Extracting information into stable schemas—entities, events, relationships, attributes—creates a foundation where reliability becomes more achievable.
When decisions flow through structured queries and deterministic logic, you can trace exactly why the system behaved a specific way. Not “the embedding was similar” but “this record matched these criteria and triggered this action.”

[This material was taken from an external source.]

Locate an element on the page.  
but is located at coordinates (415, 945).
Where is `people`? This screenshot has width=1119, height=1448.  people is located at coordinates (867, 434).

An alternative architecture pattern:
Traditional RAG: Embed everything → retrieve chunks → generate answer
Structured approach: Extract facts → validate against schema → store in structured form → query deterministically → use results in generation
The LLM’s role shifts from knowledge base to interface layer—extracting structure from messy input, querying structured data, and formatting results conversationally.
# The Missing Layer
Here’s what the market is optimizing for: bigger context windows, better embeddings, faster retrieval, cheaper tokens.
Here’s what’s systematically undervalued: extraction accuracy, schema design, query reliability, validation logic.
Most production systems use both embeddings and structure—hybrid search combining semantic retrieval with structured queries. Research shows 25-45% improvement in recall when combining both approaches.
Production failures may stem from underinvesting in structure.
Companies deploying AI in production tend to invest early in turning unstructured communication into structured facts. They build extraction pipelines that validate, normalize, and maintain schemas.
In high-stakes domains, probabilistic failure modes create problems:
- A customer support system that hallucinates 1% of the time may not get deployed
- A financial assistant that occasionally invents account balances won’t pass compliance
- A medical information system with hallucination risks faces regulatory barriers
The question shifts from “can your AI answer questions?” to “Can you guarantee it won’t fail catastrophically in critical domains?”
Structure provides one way to approach this guarantee.
# What This Suggests
The demo-to-production gap persists. Models get better at impressive demos while production requirements remain uncompromising about reliability in high-stakes domains.
For evaluating AI investments, a useful question might be:
“How will we structure our data to make outputs reliably usable in domains where errors have real consequences?”
If you want to see how people like Guido van Rossum (Python’s creator) are thinking about this, check out TypeAgent. Microsoft’s exploration of structured RAG and logical memory for agents.